- Born: 22 December 1963 (age 62)
- Occupation: Politician

= Nitin Sardesai =

Indian politician

Nitin Sardesai is a politician from the Maharashtra state of India. He belongs to the political party of Maharashtra Navnirman Sena (MNS) and is a member of the Maharashtra Legislative Assembly since 2009.

==Political career==
Sardesai has been friends with Raj Thackeray, the founder and president of MNS, since their college days. He is a partner with Thackeray in the real estate agency called "Matoshree Infrastructure". He is also the General Secretary and Chief Coordinator of MNS and president of Hawai Karmachari Sena (HAKSE), the wing of MNS which works for the Air Services employees. HAKSE was launched in November 2008 as a labour union in aviation sector. Earlier in October 2008, more than 1900 employees were sacked by Jet Airways but were taken back after MNS staged protests.

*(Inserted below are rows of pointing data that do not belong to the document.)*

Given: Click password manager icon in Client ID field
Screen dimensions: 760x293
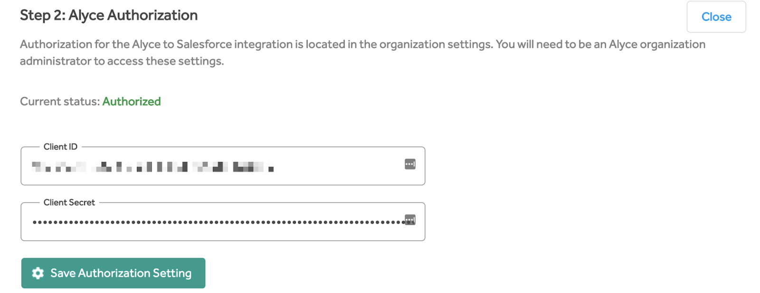Looking at the screenshot, I should tap(410, 164).
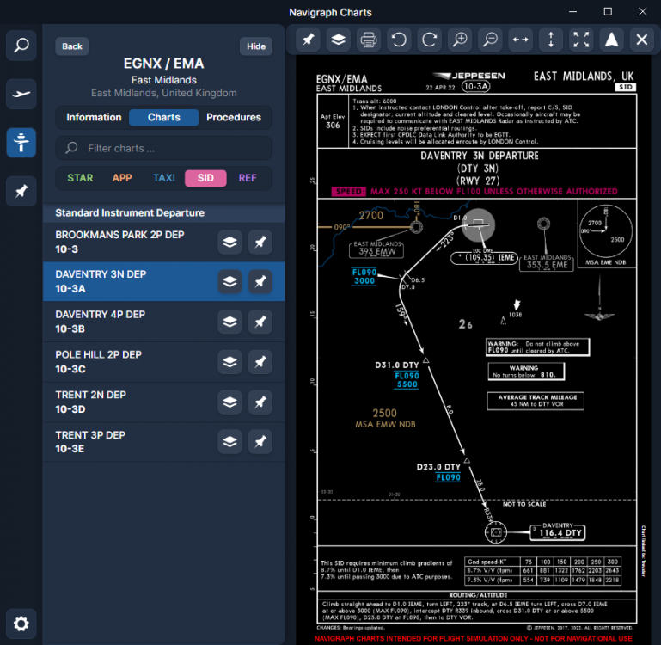Viewport: 661px width, 645px height.
Task: Click the Back button
Action: tap(72, 46)
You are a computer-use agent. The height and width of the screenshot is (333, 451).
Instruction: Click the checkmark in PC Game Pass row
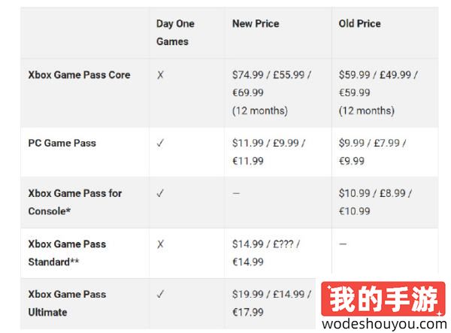(x=160, y=143)
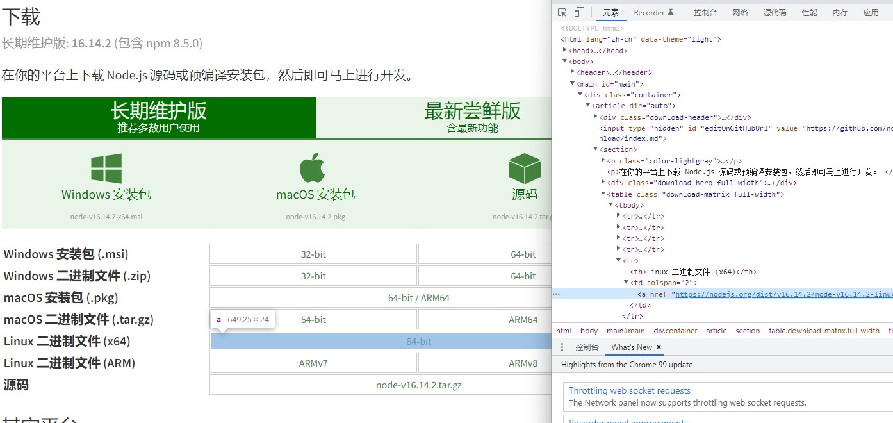Click the green cube icon above 源码
The image size is (893, 423).
pyautogui.click(x=524, y=167)
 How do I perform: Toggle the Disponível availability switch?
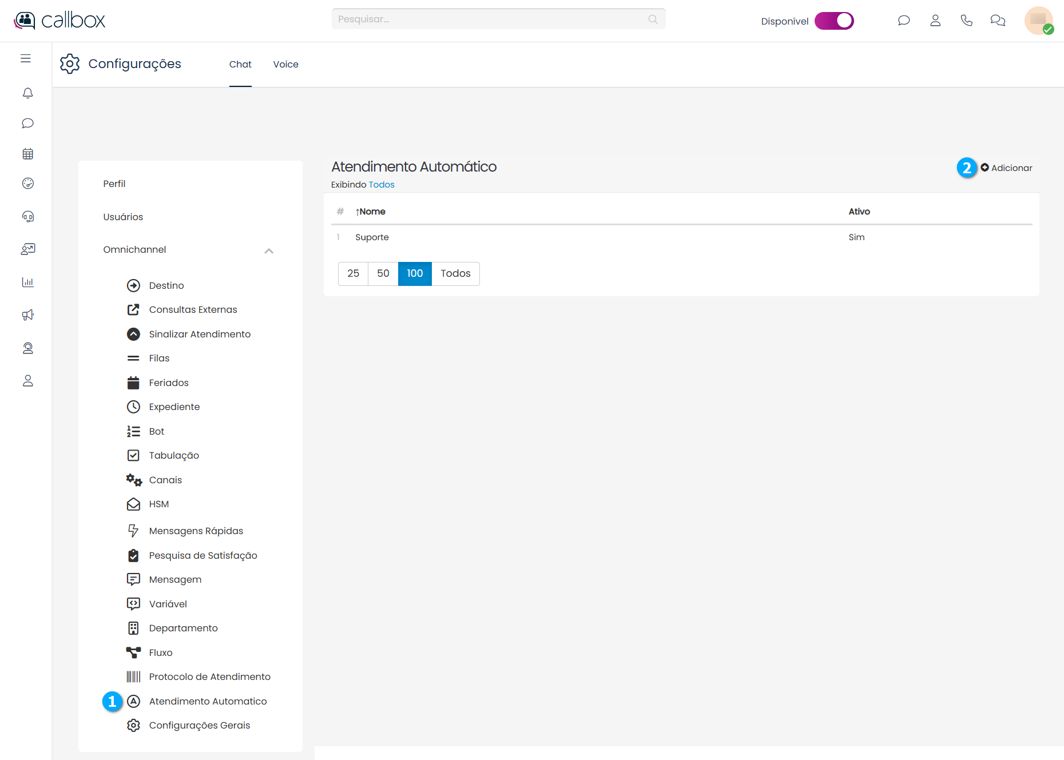coord(834,21)
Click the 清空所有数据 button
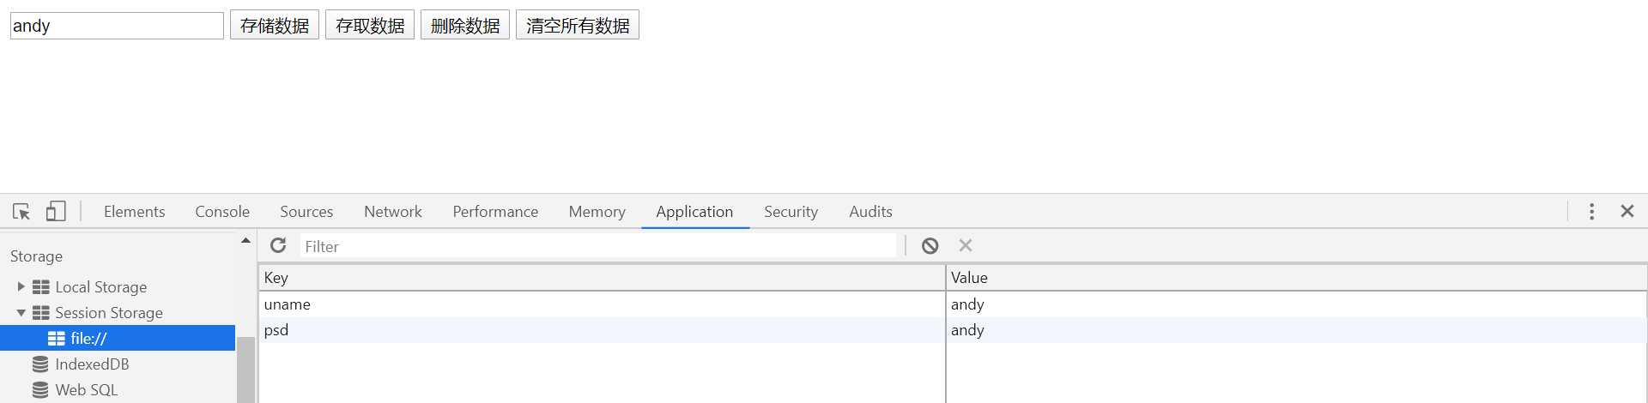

After formation of MNS in 2006, the party contested its first state assembly elections in 2009. Sardesai contested from the Mahim constituency of Mumbai and won. He defeated Sadanand Saravankar of Indian National Congress and actor-politician Aadesh Bandekar of Shiv Sena. In the 2014 Assembly elections, he was defeated by INC-return Shiv Sena turncoat and former MLA Sadanand "Sada" Sarvankar.